ASSIGNED TASK ▸
Answer with a single number: the count of lines below that hold "agent".

DATASET RECORDS ▸
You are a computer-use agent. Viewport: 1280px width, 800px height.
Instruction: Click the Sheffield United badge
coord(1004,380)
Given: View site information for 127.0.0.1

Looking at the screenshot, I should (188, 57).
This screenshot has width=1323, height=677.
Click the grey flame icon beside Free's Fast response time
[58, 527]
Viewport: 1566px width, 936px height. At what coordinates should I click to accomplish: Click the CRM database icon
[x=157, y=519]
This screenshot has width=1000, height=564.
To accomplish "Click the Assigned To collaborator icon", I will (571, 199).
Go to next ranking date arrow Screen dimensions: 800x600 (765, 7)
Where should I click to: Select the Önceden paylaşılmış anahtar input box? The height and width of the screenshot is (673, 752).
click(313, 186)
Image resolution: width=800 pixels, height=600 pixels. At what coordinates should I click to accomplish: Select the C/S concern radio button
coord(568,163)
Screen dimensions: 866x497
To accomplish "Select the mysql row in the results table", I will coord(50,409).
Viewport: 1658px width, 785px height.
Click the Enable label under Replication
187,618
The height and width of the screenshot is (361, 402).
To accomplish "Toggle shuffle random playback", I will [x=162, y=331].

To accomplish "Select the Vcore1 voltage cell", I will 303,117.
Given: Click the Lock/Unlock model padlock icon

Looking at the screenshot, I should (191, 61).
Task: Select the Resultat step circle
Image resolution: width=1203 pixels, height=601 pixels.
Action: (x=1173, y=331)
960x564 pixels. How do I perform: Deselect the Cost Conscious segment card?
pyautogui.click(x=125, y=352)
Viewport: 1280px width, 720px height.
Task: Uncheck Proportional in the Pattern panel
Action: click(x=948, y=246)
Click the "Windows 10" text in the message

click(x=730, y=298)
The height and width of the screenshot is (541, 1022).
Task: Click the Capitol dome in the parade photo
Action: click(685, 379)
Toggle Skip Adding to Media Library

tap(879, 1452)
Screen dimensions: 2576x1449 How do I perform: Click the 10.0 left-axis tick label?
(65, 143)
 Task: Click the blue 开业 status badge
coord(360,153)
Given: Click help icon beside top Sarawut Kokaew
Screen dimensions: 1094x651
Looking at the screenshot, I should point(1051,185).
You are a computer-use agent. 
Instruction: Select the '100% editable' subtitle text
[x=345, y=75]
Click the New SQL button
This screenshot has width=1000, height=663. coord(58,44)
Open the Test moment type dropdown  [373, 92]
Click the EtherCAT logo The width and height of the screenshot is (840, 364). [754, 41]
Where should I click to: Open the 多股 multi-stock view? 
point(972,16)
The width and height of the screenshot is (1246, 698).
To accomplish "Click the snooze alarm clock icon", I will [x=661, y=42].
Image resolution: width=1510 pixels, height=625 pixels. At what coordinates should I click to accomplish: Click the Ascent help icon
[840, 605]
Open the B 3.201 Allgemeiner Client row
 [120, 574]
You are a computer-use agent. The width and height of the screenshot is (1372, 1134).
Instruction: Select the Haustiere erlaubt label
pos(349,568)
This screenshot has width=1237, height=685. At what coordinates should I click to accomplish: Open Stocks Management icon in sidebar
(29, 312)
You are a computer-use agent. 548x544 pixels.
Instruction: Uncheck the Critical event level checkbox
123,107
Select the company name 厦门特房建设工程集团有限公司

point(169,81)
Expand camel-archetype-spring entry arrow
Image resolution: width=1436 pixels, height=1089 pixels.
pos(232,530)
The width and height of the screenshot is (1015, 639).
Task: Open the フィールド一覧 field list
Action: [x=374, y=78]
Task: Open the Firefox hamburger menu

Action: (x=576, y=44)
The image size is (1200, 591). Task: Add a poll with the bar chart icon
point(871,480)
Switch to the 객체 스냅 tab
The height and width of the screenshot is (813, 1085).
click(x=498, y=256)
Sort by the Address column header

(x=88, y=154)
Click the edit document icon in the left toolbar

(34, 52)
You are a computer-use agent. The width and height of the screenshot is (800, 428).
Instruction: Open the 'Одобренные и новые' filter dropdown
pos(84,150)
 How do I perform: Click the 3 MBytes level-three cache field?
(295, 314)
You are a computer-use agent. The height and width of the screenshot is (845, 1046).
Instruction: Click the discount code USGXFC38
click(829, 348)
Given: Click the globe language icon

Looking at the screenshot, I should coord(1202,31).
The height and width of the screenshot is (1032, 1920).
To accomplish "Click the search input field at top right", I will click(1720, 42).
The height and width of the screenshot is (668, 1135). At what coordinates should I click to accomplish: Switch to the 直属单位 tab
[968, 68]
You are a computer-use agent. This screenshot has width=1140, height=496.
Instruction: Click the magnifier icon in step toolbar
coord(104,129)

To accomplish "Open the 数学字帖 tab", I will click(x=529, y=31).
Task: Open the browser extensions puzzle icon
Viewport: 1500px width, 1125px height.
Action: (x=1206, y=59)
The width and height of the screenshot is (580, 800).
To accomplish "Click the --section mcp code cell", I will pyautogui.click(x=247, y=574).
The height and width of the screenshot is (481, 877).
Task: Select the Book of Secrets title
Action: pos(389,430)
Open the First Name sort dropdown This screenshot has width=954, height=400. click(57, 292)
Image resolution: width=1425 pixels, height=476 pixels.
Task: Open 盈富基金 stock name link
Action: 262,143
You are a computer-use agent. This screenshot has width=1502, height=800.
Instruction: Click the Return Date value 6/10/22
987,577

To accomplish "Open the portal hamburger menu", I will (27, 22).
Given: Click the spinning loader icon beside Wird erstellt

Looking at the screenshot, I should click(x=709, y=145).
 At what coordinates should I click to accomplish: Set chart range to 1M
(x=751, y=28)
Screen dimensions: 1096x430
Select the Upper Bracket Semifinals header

COMPLETED EXERCISE ▸
8